__Given problem__. Identify each line below that contains the string "column" and copy those lines. The match is case-sensitive.

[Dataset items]
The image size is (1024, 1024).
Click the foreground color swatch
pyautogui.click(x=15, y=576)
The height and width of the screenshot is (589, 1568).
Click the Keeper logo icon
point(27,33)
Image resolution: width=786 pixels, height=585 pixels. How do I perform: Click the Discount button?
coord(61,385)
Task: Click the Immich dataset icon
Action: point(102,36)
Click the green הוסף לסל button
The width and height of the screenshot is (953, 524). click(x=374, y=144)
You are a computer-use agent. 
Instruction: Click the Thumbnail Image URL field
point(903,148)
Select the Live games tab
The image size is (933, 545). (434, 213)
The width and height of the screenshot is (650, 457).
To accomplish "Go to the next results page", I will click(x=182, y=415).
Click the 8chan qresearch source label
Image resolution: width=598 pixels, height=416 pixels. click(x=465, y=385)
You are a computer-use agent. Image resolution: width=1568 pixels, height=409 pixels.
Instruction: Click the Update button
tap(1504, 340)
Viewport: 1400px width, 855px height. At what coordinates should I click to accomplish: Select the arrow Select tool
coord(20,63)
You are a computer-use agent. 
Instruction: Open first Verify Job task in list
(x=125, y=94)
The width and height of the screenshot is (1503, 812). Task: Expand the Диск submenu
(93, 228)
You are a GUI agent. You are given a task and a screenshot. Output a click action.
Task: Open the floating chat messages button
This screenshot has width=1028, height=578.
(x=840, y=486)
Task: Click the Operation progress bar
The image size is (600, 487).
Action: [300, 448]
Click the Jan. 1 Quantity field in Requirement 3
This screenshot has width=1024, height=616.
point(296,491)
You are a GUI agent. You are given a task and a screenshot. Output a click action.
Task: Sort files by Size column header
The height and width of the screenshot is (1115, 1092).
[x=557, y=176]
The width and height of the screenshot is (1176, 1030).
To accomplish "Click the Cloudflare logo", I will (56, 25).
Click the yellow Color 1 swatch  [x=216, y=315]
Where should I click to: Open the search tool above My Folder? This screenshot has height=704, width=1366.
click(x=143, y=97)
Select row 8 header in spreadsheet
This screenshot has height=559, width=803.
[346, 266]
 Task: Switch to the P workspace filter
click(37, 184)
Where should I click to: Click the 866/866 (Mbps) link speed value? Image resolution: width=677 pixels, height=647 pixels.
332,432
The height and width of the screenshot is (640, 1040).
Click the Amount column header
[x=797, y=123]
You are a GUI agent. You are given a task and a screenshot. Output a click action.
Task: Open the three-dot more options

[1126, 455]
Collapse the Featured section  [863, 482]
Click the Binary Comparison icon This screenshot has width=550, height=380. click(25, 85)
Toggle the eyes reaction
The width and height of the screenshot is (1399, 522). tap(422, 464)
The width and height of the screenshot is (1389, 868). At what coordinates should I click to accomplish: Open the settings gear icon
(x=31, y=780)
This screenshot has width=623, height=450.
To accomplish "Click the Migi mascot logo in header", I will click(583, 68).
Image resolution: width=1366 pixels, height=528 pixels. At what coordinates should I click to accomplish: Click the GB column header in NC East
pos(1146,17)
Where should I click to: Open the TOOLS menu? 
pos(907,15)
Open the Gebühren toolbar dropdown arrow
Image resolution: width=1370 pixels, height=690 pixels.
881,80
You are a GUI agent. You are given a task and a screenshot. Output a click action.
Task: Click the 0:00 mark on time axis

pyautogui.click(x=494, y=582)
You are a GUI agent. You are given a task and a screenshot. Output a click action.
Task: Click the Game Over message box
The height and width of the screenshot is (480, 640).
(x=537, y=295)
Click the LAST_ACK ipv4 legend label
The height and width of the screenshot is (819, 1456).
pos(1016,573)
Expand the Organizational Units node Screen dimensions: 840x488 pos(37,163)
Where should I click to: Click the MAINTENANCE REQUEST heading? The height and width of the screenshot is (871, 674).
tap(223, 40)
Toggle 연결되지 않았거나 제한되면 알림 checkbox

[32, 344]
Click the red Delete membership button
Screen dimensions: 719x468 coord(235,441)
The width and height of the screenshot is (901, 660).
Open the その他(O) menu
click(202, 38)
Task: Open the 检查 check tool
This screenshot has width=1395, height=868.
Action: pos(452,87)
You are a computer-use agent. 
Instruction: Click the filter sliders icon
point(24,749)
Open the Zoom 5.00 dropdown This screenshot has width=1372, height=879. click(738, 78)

__Full solution__.
Task: Sort files by Size column header
Click the Amount column header
Image resolution: width=1366 pixels, height=528 pixels. At what coordinates should I click to accomplish: Click the GB column header in NC East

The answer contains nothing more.